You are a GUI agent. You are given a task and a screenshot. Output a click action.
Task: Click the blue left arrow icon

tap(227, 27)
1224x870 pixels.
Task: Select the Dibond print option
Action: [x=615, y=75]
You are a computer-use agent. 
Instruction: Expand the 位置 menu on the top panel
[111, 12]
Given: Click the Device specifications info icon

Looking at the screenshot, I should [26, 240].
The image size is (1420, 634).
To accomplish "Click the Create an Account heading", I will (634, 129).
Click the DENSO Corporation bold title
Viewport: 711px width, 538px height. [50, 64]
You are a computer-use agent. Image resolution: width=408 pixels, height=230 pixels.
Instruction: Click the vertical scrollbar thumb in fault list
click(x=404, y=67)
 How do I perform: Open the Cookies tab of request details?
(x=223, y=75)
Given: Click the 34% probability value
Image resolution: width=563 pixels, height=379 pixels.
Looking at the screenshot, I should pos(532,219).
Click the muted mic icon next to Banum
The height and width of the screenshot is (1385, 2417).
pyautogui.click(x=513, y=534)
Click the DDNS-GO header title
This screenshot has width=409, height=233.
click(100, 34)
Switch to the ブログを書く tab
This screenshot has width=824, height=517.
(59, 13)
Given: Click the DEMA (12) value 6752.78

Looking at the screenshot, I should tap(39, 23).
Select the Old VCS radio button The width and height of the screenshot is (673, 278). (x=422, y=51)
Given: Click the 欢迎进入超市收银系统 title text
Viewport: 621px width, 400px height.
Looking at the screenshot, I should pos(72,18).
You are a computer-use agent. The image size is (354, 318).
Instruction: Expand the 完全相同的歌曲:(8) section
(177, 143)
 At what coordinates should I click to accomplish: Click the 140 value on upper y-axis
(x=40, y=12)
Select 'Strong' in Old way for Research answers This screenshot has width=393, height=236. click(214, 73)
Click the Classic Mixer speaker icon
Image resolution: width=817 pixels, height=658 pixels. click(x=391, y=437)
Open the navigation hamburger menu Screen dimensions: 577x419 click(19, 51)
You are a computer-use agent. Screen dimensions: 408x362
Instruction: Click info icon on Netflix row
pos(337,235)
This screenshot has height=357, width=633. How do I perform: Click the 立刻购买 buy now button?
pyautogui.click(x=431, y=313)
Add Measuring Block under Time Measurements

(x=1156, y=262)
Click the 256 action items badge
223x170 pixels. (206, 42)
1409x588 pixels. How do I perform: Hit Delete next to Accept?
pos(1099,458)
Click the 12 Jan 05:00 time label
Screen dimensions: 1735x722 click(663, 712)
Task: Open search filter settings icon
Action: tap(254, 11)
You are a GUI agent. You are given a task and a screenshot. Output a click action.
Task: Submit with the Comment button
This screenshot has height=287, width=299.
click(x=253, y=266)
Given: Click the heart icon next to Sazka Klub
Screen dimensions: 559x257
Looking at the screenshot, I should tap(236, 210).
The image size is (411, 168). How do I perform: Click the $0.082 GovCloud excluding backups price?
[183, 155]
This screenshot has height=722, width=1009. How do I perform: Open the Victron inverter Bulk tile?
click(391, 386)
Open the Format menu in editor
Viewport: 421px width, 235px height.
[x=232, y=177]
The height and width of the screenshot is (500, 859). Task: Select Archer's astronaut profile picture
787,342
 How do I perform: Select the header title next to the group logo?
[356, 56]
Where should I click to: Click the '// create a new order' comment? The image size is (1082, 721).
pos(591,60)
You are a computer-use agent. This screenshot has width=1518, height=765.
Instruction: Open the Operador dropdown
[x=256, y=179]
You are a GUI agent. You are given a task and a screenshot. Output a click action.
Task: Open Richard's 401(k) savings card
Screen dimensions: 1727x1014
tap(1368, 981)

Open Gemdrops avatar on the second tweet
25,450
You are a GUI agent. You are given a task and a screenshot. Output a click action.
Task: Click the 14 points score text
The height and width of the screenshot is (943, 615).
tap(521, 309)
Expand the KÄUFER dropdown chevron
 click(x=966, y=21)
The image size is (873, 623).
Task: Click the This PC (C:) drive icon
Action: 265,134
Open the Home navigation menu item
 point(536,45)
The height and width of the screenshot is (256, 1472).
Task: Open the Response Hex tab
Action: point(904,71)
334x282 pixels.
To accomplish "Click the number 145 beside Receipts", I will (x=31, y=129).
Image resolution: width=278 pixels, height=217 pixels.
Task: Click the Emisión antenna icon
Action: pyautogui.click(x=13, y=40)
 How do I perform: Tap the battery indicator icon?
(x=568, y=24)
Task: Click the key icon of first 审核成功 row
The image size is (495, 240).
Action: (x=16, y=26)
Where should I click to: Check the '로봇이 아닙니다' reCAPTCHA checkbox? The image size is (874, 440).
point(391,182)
══════════════════════════════
### [WORK TO COMPLETE]
Return a copy of every line in the records that includes the string "text".

### [EXPECTED ANSWER]
Given: Click the 欢迎进入超市收银系统 title text
Task: Click the 14 points score text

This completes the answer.